E' sufficiente al centrosinistra cittadino per ritrovare la strada smarrita? "Assolutamente no. Occorre ricostruire un fronte che vada oltre i confini politici definiti in consiglio comunale; ci vuole confronto, dialogo ma soprattutto impegno civico genuino, disinteressato, non legato agli appuntamenti elettorali.

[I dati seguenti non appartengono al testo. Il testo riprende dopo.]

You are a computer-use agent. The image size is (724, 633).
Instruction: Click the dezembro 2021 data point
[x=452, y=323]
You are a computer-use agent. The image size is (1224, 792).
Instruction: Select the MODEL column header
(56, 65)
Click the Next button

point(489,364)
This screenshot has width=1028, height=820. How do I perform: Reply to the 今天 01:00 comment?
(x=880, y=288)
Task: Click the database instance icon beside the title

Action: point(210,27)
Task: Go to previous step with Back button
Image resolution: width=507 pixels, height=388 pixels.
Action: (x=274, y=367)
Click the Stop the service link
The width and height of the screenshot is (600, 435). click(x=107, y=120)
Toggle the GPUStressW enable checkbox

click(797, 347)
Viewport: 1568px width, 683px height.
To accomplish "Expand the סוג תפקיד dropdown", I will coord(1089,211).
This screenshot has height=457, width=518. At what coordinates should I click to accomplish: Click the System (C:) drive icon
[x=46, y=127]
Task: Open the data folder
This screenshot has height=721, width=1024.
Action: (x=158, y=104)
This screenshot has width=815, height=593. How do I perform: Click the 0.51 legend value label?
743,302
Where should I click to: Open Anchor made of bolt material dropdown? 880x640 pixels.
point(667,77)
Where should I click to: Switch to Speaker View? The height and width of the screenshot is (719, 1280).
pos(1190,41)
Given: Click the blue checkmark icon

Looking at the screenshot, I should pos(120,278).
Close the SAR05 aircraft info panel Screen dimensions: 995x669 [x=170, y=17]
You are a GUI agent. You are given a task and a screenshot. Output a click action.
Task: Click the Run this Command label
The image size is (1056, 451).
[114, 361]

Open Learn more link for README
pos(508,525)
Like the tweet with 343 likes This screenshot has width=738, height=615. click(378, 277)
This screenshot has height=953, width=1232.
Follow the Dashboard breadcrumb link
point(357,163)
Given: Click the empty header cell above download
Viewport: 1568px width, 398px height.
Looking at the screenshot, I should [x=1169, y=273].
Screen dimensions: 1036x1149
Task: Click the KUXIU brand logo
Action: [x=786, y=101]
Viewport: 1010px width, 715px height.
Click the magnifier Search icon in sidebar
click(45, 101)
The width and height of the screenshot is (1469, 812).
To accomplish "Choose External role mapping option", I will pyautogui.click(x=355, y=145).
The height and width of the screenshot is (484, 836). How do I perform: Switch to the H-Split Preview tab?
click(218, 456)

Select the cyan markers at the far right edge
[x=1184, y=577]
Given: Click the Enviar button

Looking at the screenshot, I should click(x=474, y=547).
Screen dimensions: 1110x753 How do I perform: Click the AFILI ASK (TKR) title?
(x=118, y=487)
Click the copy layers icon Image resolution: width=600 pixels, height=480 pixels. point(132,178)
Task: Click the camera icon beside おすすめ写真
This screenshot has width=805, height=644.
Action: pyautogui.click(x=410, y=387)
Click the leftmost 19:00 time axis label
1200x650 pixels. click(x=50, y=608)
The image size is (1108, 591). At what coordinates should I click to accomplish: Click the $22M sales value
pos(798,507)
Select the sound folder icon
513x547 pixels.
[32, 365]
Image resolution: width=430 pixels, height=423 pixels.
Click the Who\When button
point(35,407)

Le distanze che attualmente separano le forze progressiste non si colmano con i buoni propositi ma attraverso il confronto e l'azione su temi reali; è un lavoro imprescindibile se si vuole iniziare a ricostruire una prospettiva reale".
E sul Partito Democratico, Stefano Palumbo riconosce la fase di evidente difficoltà, a livello nazionale e locale, con una ulteriore stoccata: "a livello regionale, il partito è oramai inesistente". La sindrome, dice, è comune a tutti e si chiama autoreferenzialità: "Si continua a ragionare in funzione di ruoli e di appuntamenti elettorali, lasciando sullo sfondo il ruolo nobile che un sistema democratico come quello del nostro Paese assegna ad un partito. É paradossale che questo avvenga in un momento in cui sono tante le persone che non si riconoscono culturalmente nei partiti attualmente al Governo sia nazionale che cittadino. All'Aquila fuori dai partiti ci sono energie e competenze incredibili che vanno coinvolte; il Partito Democratico in cui vorrei stare dovrebbe aprirsi a loro, cercare la loro contaminazione, accettare le critiche per ritrovare il contatto vero con i problemi quotidiani della società che ormai anche l'intermediazione delle categorie fa fatica a rappresentare. Questo è possibile, però, solo con la disponibilità da parte di ognuno a rinunciare alle posizioni di rendita acquisite secondo una gerarchia verticistica che nel corso degli anni ha ingessato completamente il Partito rendendolo respingente".